*Input records*:
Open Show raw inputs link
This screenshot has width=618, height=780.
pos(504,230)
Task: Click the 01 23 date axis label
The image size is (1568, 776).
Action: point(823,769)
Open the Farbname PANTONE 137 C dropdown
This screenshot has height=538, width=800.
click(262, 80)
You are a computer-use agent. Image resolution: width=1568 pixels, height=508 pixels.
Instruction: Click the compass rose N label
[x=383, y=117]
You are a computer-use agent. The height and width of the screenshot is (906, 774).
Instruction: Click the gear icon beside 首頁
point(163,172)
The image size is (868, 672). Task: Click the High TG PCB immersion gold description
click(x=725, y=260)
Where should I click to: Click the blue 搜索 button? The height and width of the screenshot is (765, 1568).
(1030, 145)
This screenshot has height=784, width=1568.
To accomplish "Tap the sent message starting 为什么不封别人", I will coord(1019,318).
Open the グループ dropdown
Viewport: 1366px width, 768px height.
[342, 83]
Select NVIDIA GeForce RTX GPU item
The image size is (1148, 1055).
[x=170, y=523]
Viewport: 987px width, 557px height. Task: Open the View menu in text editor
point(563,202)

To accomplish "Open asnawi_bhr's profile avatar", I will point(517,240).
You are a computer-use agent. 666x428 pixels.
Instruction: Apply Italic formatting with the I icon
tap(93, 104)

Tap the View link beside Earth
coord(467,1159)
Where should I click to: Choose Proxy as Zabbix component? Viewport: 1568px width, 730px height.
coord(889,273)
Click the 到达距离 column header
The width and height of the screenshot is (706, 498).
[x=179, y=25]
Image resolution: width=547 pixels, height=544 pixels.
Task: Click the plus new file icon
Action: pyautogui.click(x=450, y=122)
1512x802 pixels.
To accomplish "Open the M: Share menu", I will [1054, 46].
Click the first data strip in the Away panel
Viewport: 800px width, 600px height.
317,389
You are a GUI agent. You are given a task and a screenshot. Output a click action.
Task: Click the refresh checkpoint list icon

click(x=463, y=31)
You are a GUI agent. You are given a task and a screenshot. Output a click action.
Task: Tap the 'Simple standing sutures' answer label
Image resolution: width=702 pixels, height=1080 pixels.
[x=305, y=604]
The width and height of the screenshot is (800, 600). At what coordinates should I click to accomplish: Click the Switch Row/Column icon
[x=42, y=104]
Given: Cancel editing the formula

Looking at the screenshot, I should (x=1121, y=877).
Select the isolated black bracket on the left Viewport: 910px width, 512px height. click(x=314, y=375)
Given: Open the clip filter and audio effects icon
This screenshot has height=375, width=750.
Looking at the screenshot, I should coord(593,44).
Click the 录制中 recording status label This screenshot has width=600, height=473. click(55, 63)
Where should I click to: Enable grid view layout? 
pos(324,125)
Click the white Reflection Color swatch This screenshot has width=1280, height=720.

*The task*: Each line from the top of the material above, through the one that contains "Open the グループ dropdown", should be restated word for word.

*Written answer*:
Open Show raw inputs link
This screenshot has width=618, height=780.
pos(504,230)
Task: Click the 01 23 date axis label
The image size is (1568, 776).
Action: point(823,769)
Open the Farbname PANTONE 137 C dropdown
This screenshot has height=538, width=800.
click(262, 80)
You are a computer-use agent. Image resolution: width=1568 pixels, height=508 pixels.
Instruction: Click the compass rose N label
[x=383, y=117]
You are a computer-use agent. The height and width of the screenshot is (906, 774).
Instruction: Click the gear icon beside 首頁
point(163,172)
The image size is (868, 672). Task: Click the High TG PCB immersion gold description
click(x=725, y=260)
Where should I click to: Click the blue 搜索 button? The height and width of the screenshot is (765, 1568).
(1030, 145)
This screenshot has height=784, width=1568.
To accomplish "Tap the sent message starting 为什么不封别人", I will coord(1019,318).
Open the グループ dropdown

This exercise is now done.